Alivado countered Thielen’s testimony saying, “Thielen spoke about projects that don’t need the exemptions and don’t require the PLDC in order to do them. But in reality there are projects that they’ve been looking at–biomedical facilities for invasive species–these projects have been discussed over and over for years.” Alivado said the projects may not come to fruition in the near future, “but they are possibilities, and I think that’s what the PLDC offers, especially in this economic times that we have today.”

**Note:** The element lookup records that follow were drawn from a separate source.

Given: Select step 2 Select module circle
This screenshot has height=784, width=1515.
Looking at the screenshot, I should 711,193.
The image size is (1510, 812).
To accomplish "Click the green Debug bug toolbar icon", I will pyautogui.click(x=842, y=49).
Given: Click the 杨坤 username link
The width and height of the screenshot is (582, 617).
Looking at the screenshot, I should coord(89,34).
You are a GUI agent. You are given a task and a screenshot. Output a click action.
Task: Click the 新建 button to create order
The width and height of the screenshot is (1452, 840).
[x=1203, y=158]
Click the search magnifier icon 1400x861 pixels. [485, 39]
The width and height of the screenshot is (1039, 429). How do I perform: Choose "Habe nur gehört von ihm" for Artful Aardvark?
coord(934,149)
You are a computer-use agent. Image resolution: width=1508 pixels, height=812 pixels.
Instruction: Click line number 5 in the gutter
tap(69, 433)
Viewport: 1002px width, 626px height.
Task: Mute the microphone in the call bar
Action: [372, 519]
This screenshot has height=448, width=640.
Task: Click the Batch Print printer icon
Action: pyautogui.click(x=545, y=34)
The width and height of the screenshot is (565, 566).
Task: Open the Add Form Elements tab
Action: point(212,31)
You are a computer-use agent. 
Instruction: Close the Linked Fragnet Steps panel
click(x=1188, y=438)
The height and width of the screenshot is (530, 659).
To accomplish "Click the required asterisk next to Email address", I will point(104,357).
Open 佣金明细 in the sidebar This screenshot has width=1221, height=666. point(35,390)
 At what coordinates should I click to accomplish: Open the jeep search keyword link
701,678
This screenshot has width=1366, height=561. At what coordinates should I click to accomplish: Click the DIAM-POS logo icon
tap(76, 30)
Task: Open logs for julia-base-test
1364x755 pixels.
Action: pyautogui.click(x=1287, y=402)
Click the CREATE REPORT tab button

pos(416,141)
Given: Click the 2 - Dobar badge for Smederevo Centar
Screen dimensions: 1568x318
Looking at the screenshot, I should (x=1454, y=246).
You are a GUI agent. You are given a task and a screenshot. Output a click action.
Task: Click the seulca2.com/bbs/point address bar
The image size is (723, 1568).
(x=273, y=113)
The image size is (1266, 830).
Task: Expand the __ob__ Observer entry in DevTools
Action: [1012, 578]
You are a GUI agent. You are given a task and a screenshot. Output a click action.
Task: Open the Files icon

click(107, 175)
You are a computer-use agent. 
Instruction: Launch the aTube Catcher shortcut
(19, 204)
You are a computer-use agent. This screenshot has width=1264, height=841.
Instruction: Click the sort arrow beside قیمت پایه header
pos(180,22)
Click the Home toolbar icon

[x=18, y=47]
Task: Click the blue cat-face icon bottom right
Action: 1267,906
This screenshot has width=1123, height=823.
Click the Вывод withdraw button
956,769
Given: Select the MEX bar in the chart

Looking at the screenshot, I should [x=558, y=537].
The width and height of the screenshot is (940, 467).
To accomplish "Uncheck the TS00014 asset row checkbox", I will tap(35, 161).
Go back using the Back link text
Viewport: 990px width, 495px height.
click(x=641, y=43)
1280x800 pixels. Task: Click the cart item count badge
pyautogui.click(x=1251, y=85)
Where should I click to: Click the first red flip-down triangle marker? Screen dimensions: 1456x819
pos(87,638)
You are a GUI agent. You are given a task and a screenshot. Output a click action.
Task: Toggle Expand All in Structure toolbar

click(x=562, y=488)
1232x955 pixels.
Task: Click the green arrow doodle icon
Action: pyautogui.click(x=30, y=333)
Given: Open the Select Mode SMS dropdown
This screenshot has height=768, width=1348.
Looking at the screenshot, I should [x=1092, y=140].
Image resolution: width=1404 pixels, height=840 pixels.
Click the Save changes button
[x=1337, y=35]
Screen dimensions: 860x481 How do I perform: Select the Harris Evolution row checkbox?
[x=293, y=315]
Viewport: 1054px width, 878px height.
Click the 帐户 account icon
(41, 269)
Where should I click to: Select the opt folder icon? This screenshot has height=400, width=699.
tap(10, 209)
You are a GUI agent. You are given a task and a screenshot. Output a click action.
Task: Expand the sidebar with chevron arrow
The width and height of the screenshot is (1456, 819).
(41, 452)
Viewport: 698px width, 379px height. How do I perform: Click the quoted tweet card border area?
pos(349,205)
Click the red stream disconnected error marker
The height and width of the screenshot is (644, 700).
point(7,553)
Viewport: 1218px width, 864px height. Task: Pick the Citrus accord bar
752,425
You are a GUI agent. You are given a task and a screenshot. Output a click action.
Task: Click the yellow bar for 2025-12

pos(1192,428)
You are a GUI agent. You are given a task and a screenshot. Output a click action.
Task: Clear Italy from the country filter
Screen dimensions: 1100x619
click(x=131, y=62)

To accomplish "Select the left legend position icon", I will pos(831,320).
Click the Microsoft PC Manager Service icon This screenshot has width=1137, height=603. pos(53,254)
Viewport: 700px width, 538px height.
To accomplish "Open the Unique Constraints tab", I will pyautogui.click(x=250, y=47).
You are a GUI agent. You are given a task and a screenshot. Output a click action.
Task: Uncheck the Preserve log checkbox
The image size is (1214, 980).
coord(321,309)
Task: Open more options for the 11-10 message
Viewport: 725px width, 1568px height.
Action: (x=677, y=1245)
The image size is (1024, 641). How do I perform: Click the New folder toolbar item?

The PLDC is governed by a five-member board of directors that includes: a representative each from three state agencies (Department of Business, Economic Development and Tourism; the Department of Budget and Finance; and the Department of Land and Natural Resources); one member appointed by the speaker of the House; and one member appointed by the Senate president.
Lloyd Haraguchi, the PLDC’s executive director, closed the meeting explaining what would happen under various scenarios.
He said should the board decide to adopt the administrative rules, the rules would be sent to the attorney-general for legal review. If approved by the AG, the PLDC would then send the rules to the governor for final approval and signature, and then file certified copies with the office of the lieutenant-governor. Under this scenario, the administrative rules would become effective 10 days after the filing, and have the force and effect of law.
A decision was not rendered during today’s meeting.